What is at the core of the Apple-Beats enigma?
Apple is moving to reposition itself at the intersection of desirable technology and aspirational fashion, anticipating a future dominated by wearable technology
At the beginning of 2013, Canadian Blackberry maker RIM was being crushed by competition from the iPhone and Android, and was crying out for a change in strategy.
So there was a lot at stake when, at a splashy New York press event at the end of January 2013, then chief executive Thorsten Heins made some big announcements: it was rebranding as Blackberry, it was launching new flagship devices, and finally it was unveiling a new global creative director – Alicia Keys.
Yes, that Alicia Keys, purveyor of piano ballads and winner of many Grammys.
It was at that moment I knew for sure that Blackberry was toast – it was patently obvious that the Keys appointment was a desperate attempt to signal some sort of “relevance”, an effort to assert some sort of “cool”. But cool, it need hardly be said, can’t be bought.
I couldn’t help but be reminded of Alicia Keys: global creative director when I first heard about the rumoured $3.2 billion acquisition of Beats by Apple, especially with suggestions that Beats founders Jimmy Iovine and Dr Dre will be joining Apple as executives.
The news led to record levels of bafflement among the technology commentariat, for a number of reasons.
For one thing, it is entirely out of keeping with Apple’s history of acquisitions – they usually spend modestly for specific technologies and talent that then become subsumed into the company.
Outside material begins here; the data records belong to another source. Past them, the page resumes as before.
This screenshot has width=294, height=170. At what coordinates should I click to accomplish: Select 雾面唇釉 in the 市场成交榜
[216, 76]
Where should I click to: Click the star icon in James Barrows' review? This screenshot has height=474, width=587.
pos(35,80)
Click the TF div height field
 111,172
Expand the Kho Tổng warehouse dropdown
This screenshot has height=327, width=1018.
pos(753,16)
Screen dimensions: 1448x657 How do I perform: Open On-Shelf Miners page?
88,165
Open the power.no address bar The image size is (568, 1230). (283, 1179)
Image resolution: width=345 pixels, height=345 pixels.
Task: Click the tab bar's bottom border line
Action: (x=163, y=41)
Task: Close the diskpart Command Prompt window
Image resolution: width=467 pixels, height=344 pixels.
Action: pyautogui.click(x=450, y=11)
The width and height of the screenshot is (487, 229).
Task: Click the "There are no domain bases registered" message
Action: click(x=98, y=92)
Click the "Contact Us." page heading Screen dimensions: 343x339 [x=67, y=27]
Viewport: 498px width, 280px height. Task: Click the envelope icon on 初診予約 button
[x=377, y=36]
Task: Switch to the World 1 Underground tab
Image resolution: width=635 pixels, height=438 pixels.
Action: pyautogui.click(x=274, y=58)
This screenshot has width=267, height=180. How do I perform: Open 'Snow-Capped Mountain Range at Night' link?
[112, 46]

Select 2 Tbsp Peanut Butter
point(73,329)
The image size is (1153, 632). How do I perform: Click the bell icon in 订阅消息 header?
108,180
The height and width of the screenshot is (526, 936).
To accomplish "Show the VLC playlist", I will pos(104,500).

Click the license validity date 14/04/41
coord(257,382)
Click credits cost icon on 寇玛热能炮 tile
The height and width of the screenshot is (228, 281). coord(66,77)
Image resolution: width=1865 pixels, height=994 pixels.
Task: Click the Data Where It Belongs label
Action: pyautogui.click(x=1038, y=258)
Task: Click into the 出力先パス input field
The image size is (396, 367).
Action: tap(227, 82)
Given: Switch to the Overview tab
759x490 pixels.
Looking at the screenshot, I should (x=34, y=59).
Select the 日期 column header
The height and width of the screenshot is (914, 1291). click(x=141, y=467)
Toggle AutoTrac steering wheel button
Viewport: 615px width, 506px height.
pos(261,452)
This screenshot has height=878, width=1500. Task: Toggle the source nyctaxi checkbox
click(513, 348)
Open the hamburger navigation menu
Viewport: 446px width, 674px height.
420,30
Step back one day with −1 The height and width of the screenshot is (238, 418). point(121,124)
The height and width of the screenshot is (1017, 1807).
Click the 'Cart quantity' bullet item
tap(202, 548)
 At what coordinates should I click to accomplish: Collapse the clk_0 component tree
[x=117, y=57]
Their previous record acquisition was way back in 1996 when the beleaguered company splashed out $400 million to purchase NeXT and bring Steve Jobs back to the company he founded.
But most of the confusion is because it is utterly unclear what exactly Apple boss Tim Cook is splashing out $3.2 billion for – is it the notoriously overpriced headphone brand, the young and not very successful Beats streaming music service, or the human capital in Iovine and Dre?
Some have been quick to draw parallels between Apple’s high-priced products and Beats’ high-priced cans, but Apple’s devices are the best-designed and best-made in their class, while Beats headphones are arguably most famous for not being very good at all. In fact they are a sort of Veblen good, in that they ostentatiously signal a Beats owner is willing to waste a lot of money as an exercise in affiliation and status signalling.
As for the music streaming service, it seems any acquisition would require a renegotiation of licenses with the record labels, rather undermining the point of buying it. And in any case, it’s unclear to me what exactly is stopping Apple from properly developing their iTunes Radio into a Spotify-like streaming service.
And finally there is the talent. Dr Dre is more experienced at this stuff than Alicia Keys, admittedly, but unlikely to have too much responsibility thrust his way once he gets a title at Cupertino.
Iovine, on the other hand, is one of these well-connected music industry impresarios, hugely influential and notoriously canny. He was also a friend of Steve Jobs, apparently, so he at least has some first-hand awareness of Apple’s culture – as a result, most of the speculation around the deal focuses on what Iovine will bring to the executive table.
Perhaps the thinking becomes clear when seen in conjunction with the hiring of former Burberry chief executive Angela Ahrendts to lead Apple’s retail efforts. Harking to the “Beats as a Veblen good” observation, suddenly a certain pattern emerges, stocking senior management with executives whose experience is in cultivating fashionable brands rather than technology products.
In that light, it’s possible to see this acquisition as part of Apple’s move to reposition itself at the intersection of desirable technology and aspirational fashion, anticipating a future in which wearable technology becomes the dominant computing platform.
As the ever-astute Ben Thompson put it, is Apple reinventing itself as “the sort of company that seeks to transcend computing, demoting technology to an essential ingredient of an aspirational brand”?
This deal is fascinating because it marks the first definitively post-Jobs move by Tim Cook. Since the founder’s premature death in 2011, Cook has done an excellent job of sustaining the company he left without ever offering a convincing vision for the future.
This move marks an abrupt change of direction, and in a direction that is hard to parse. It raises concerns, however, because it signals a sharp departure from Apple’s culture of laser-like focus on doing a few things well, and that culture has served it exceptionally well since the NeXT acquisition nearly 20 years ago. Maybe it needs to make such a transition, and maybe Cook will prove to have the long-term vision to go along with his operational expertise, but at this stage I can’t help but feel there’s more reason for scepticism rather than confidence.